## Provided entries
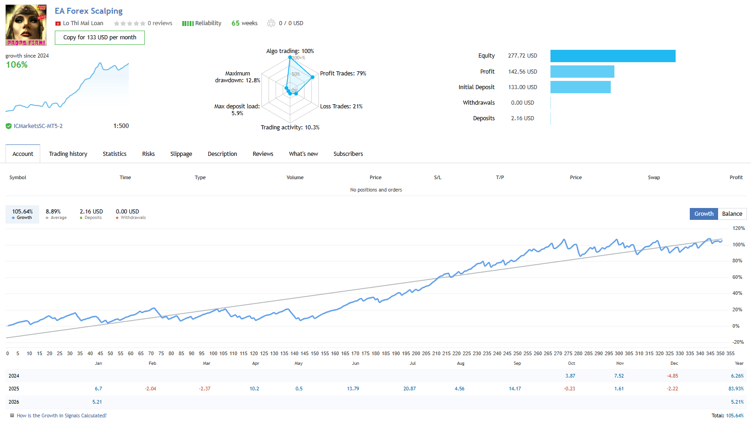Open author Lo Thi Mai Loan's profile
Image resolution: width=751 pixels, height=421 pixels.
(x=83, y=23)
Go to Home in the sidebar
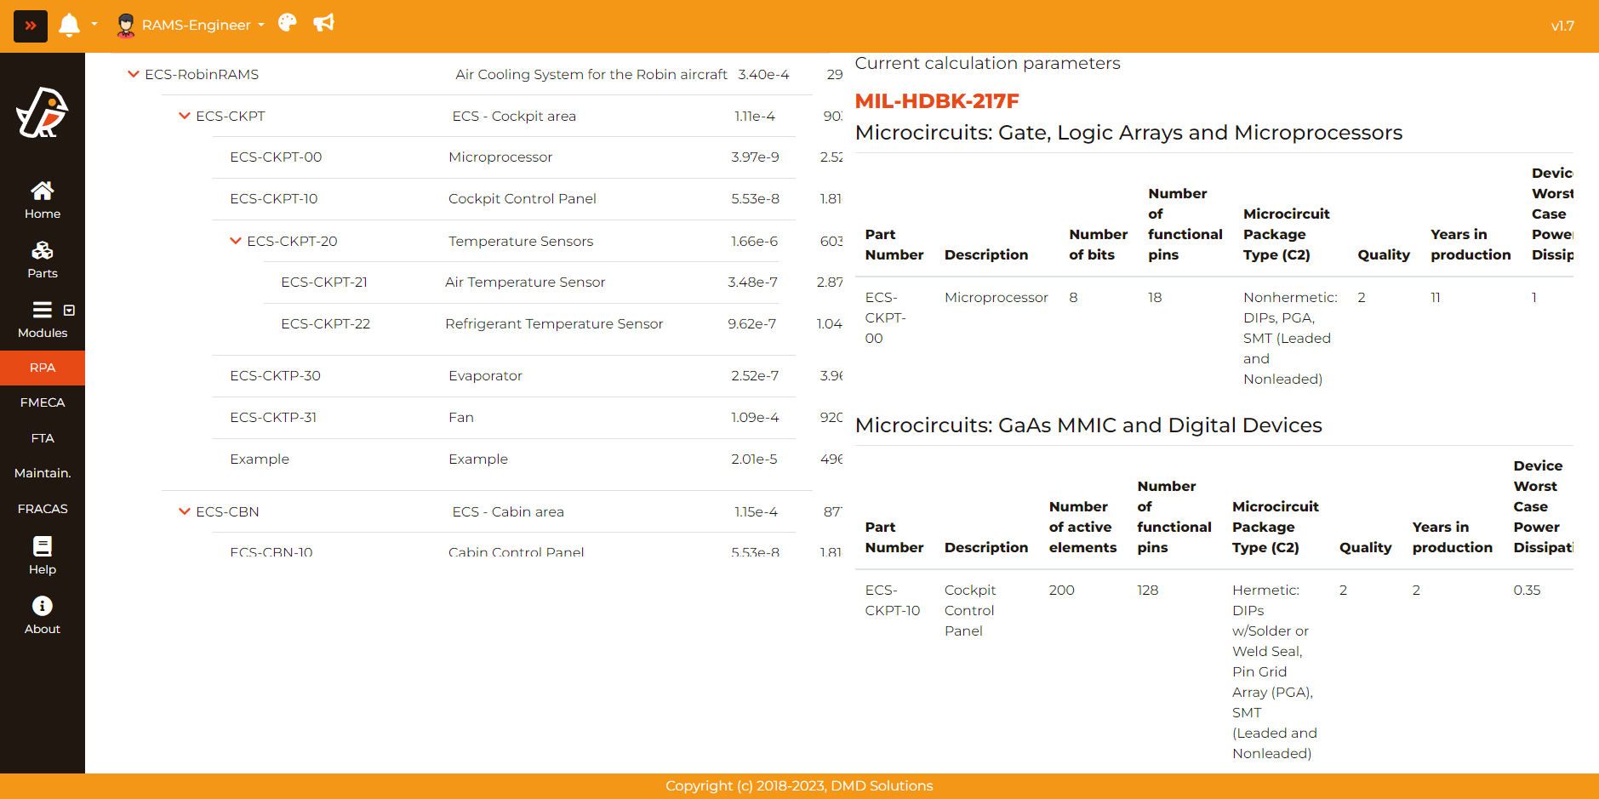1599x799 pixels. click(43, 200)
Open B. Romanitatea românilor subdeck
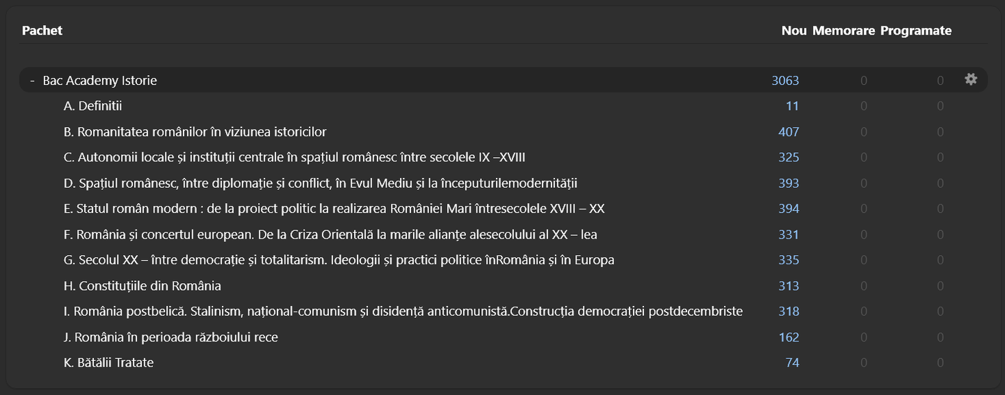 pos(195,132)
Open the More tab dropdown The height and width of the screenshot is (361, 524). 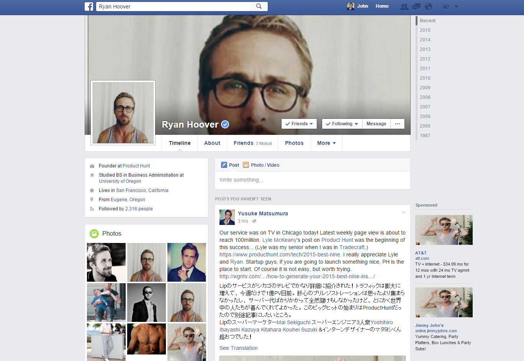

## Action item
Pictures are not part of the copy; reproduce exactly and only the lines from the line containing "Go to Home in the sidebar" through the end of the listing.

## Solution to this exercise
Go to Home in the sidebar
1599x799 pixels. click(43, 200)
Open B. Romanitatea românilor subdeck
 pos(195,132)
Open the More tab dropdown The height and width of the screenshot is (361, 524). 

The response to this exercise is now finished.